----- EXTRACT PROVIDED

Third and finally, Byron, I wonder if you can clarify something out of the 20-F, at least in terms of my interpretation, namely that the conversion to SEC-based reserve reporting basis is resulting in a $400 million to $500 million increase in 2007 DD&A charges?
Could you confirm my interpretation of that and exactly what's going on and the whys and wherefores on that?
Thanks a lot.
Byron Grote - CFO
Okay, a good point on the last one, Mark.
We referred to in the-- in the webcast, as well as in the stock exchange announcement the fact that we're seeing higher DD&A charges in the exploration and production segment.
That's related to a number of factors, but one of the factors is the change from a SORP-based reserve calculation to an SEC basis and what's driving that is that it will reduce the number of reserves that we have in production-sharing contract regimes.
It tends to increase it in tax and royalty regimes, but it decreases it in production-sharing contract regimes and, in particular, places like Angola and Azerbaijan.
And by having, then, it spread over a smaller number of barrels, remembering that one looks forward with the end of year price, which in the case of year-end 2006 was in the high $50s, taking that price over the life of the contract reduces the number of barrels, increases the amount of DD&A applied.
And the impact as we look across 2007 is, indeed, of the order of magnitude indicated in the stock exchange announcement, $500 million, plus or minus, and it will be critically dependent upon the price as it evolves over the course of this calendar year, as well.

----------
----- STORED ROWS

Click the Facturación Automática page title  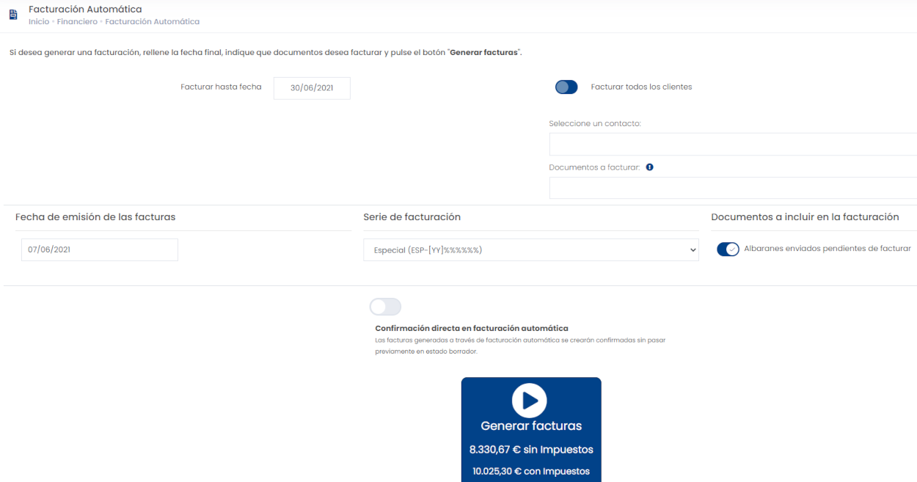[85, 10]
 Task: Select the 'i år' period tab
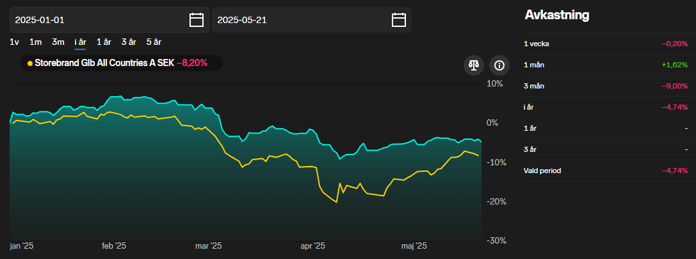coord(80,42)
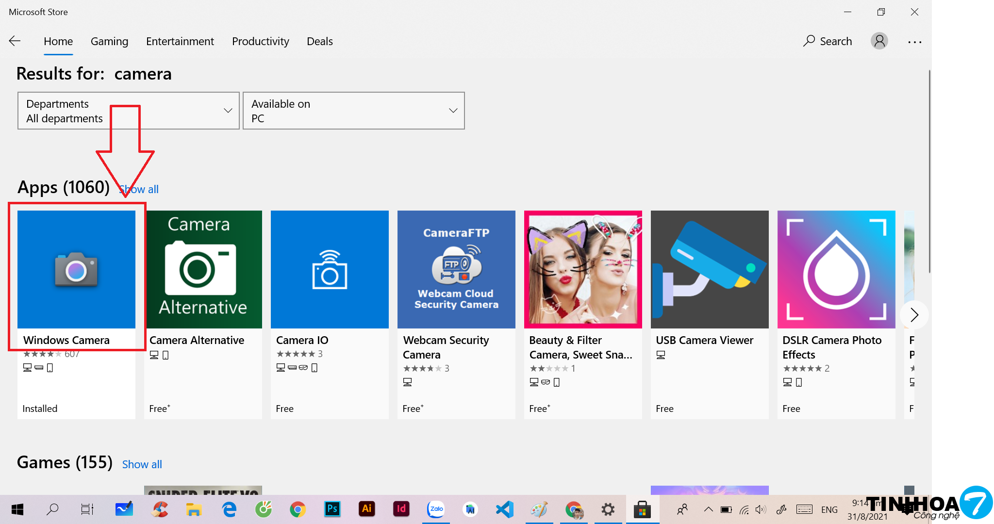The image size is (994, 524).
Task: Open USB Camera Viewer app icon
Action: tap(709, 269)
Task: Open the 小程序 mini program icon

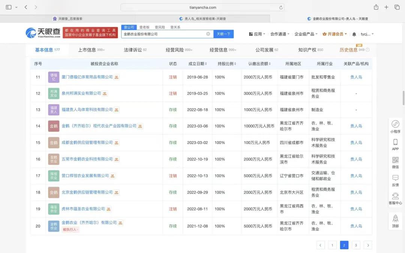Action: click(x=395, y=124)

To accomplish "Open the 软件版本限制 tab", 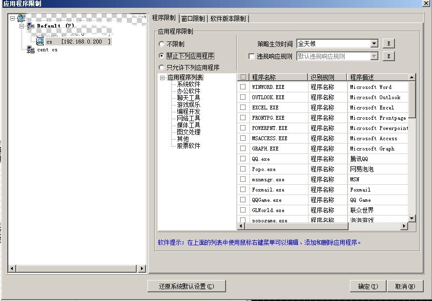I will tap(228, 19).
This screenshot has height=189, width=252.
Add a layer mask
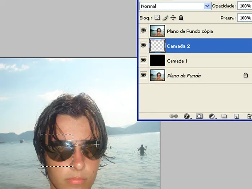pos(199,116)
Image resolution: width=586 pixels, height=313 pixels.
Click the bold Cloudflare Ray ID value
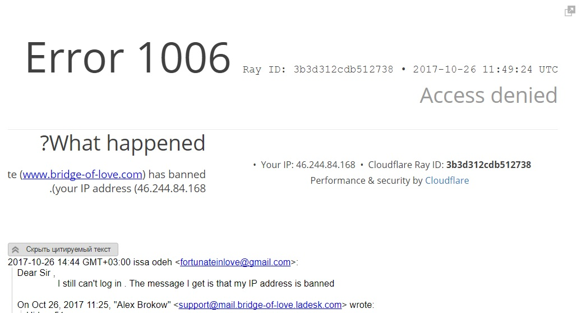(488, 165)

----------

THE PROBLEM |
In the transcript, condense the paragraph beginning "That's related to a number of factors" into one shorter sentence that keeps its main facts. Nothing in the records is required for this work.

EXERCISE SOLUTION |
One factor behind the higher DD&A charges is the switch from a SORP-based to an SEC-based reserve calculation, which will reduce the reserves counted in production-sharing contract regimes.